The derating of the MBA
A cousin of mine, who is the Head of Risk at a leading Indian fund house, met a bright young graduate from Kolkata’s elite Presidency College a few years ago. This encounter took place in Mumbai and my cousin, already well established on the corporate ladder by then, advised the young man to pursue an MBA. The youngster replied that he had come to Mumbai to become a Music Composer and had no intention of pursuing an MBA. You, I and my cousin should now be thankful for the Presidency graduate’s determination – had this youngster become a corporate drone, we probably would have never heard about Pritam Chakraborty, my current favourite Music Composer.
As I go on to explain in this column, the MBA damages society in many different ways the first of which is such misallocation of talent – people who have deep talents in a variety of different spheres of life get sucked into the MBA because it represents what appears to be a relatively low risk route to a meal ticket in the corporate world. The damage that this apparently low risk meal ticket inflicts at a personal level was captured beautifully in the highest grossing Bollywood movie of all time, “Three Idiots” (although, I confess that the focus of that movie is more on IIT than on the MBA).
In my line of work, investment advice, and more generally, in investment management, the MBA is arguably even more damaging. My reading of the most successful investment managers is that they tend to be patient, level-headed, resilient individuals who have the fortitude to stand their ground in the face of waves of fear and greed that sweep through the market. The MBA represents the anti-thesis of this mindset – in the words of one of India’s most successful fund managers, “An MBA wrecks your mind…it instils in you all the wrong things about corporate life and does not teach you what you actually need to know about Finance, about Balance Sheets, about investing, about patience.”
Thirdly, the MBA is a bad investment for the majority of those who do it. Through entrance exams – CAT, GMAT, etc – the MBA filters the best brains of a generation into a classroom where Economics & Finance 101 is imparted in dressed up format with overheated business jargon for one or two years. Then everyone is packed into a pen, spruced up and readied for recruiters to come and choose. Now, let’s segment the kids in the pen into two lots to see how this game works.
The winners, i.e. the whizkids, the real superstars of the generation, would have got a job anyway regardless of whether they had spent two years in business school or otherwise; for them the two years is pure “opportunity cost”. These people had the aptitude to structure mergers, analyse investments, create marketing plans, etc – the MBA simply delayed their entry into the labour market and made them enter on terms specified by the recruiter.
The losers i.e. those without innate talent would have struggled in any case to enter the elite professions. The MBA is unlikely to change that – last I heard, the qualification is not known to increase intelligence. But by giving them hope of rising above their limitations, the MBA basically played a confidence trick on them, the same confidence trick that the advertisers of hair tonic or quacks peddling “get rich quick” schemes sell.
Hence for neither category does the MBA really deliver long term cashflow uplift – what it does is use the success of the winners to suck in the next generation of losers. I appreciate that there will be a small minority of people for whom the MBA was a life changing experience and allowed them to switch to a more lucrative profession but, unless these people were oblivious to basic Finance and Economics, that “switch” is unlikely to have come from the content of the MBA.

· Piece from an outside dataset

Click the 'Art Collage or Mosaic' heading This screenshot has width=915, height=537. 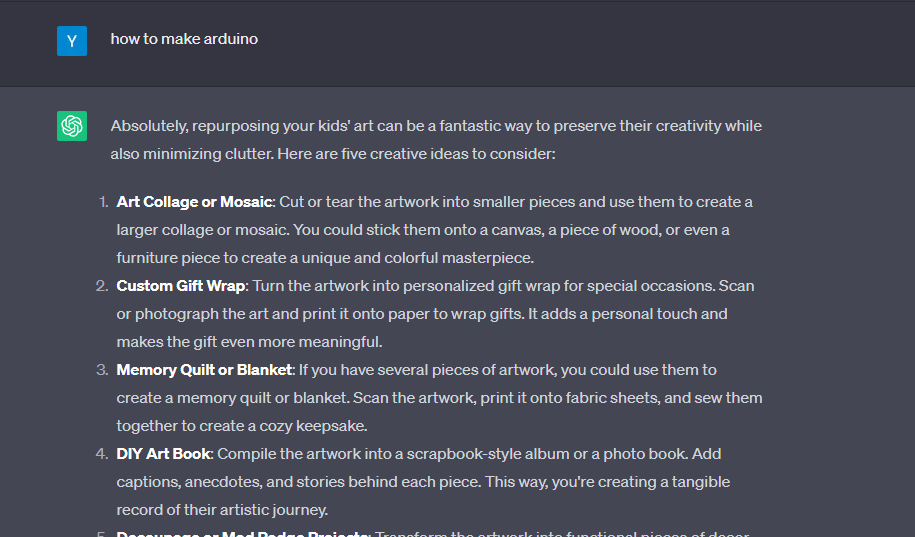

The good news is that India seems to have wised up to the adverse effects of the MBA. In 2008, 2.76 lakh unfortunates registered for the CAT. After steadily falling for three years, in 2012 the figure has perked up a touch to 2.10 lakh. My high school statistics tells me that this is a CAGR of negative 7%. If this trend continues for another 10 years then only half the number of bright young Indians (around 1 lakh youngsters) will be subjected to the competitive drudgery of CAT. The possibility that within the next decade, less than 100,000 Indians will sit for CAT every year is a very happy thought; that is the sort of change I would like to believe in.
(Saurabh Mukherjea is the Head of Equities at Ambit Capital. The views expressed here are his own and not Ambit Capital’s. The author confesses that he does not have an MBA).